The Dojo Docs are in the process of being updated. Some pages and screenshots may be out of date while we bring them up to speed. Please contact Jataware with any questions that aren't answered here.

Dojo Overview

Developed by Jataware Corporation under DARPA’s World Modelers program, Dojo offers a unique suite of capabilities that is designed to reduce the gap between scientists and decision makers through three modalities: scientific modeling and simulation, consolidation of heterogeneous data and analysis of documents, reports and briefing material. Dojo has the ability to radically democratize the wisdom of experts and make it available to those who need it most in the policymaking, national security and development sectors. Dojo offers seamless interoperability with Causemos, an analysis interface that allows for the exploration of Dojo models, data and knowledge.

Models in Dojo

The Problem

Scientific models can be written in a wide range of programming languages and structured in an endless diversity of configurations. Running them takes considerable expertise, leaving them difficult to manage without the specific skills of the initial developer. For example, models written in C++ are largely inaccessible to scientists who rely on Python, let alone to analysts with no computer programming expertise.

Dojo's goal is to approach models as executable programs that can be run in any context. Whether a user submits a crop model written in Fortran, such as DSSAT, a locust hopper presence prediction model written in R or a custom model that relies on proprietary software such as Netica, Matlab or Excel, the goal is to be a domain agnostic hub for a wide breadth of scientific models.

Dojo's Solution

Dojo presents a novel solution to this problem: it offers scientists access to a highly instrumented web-based terminal emulation environment where they can install their model, annotate their model’s configuration process, instruct the system on how to perform a simulation and finally identify and annotate the simulation result files and plots. Once completed, Dojo generates a Docker container of the model which allows for repeatable and reproducible model execution by ensuring a consistent compute environment.
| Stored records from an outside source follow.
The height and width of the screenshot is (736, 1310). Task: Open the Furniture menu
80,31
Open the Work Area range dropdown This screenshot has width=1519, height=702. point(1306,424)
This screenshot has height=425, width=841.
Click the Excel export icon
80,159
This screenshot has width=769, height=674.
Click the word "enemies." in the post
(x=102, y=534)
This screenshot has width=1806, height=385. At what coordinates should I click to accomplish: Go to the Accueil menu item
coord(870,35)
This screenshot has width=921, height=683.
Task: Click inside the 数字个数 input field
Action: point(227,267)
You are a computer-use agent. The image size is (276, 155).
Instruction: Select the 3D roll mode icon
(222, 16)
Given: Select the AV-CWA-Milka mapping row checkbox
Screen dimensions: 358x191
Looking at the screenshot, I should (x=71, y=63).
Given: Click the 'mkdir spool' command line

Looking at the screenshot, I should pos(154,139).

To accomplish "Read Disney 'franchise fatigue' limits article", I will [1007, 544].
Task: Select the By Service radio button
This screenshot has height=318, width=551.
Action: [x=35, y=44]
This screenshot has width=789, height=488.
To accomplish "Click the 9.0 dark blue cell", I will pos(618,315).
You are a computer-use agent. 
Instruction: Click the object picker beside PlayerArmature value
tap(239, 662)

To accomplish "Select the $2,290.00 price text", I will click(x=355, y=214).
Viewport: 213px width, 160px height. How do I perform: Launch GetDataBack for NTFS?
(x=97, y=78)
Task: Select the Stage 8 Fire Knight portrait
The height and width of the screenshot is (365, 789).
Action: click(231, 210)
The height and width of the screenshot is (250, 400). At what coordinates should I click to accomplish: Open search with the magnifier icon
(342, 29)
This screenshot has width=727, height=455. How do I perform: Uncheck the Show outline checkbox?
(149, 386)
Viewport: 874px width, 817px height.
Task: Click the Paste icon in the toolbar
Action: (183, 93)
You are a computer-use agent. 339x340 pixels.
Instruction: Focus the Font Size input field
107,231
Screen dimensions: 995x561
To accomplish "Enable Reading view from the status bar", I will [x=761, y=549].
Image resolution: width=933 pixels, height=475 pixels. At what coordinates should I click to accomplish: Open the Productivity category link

The Dojo system itself stores expansive metadata about models and their configurations, allowing for complex and unique models to be configured via an intuitive and consistent application programming interface (API). When it comes to model execution, all models registered to Dojo are executable via a single API, regardless of their scientific domain or programming language. This innovation enables tools like Causemos to provide a unified interface for analysts to configure model simulations without the need to write a single line of code.

The Model Terminal Emulator

The Model Terminal Emulator

Datasets in Dojo

Dataset Registration

The key to most analytic tasks is appropriate data. For complex systems analysis this can present a major hurdle: oftentimes the data needed are in formats that are inaccessible to most analysts. For example, much climate data is produced in NetCDF format: an excellent format for compressing climate-scale data, but one that is totally inhospitable to analysts without strong programming skills.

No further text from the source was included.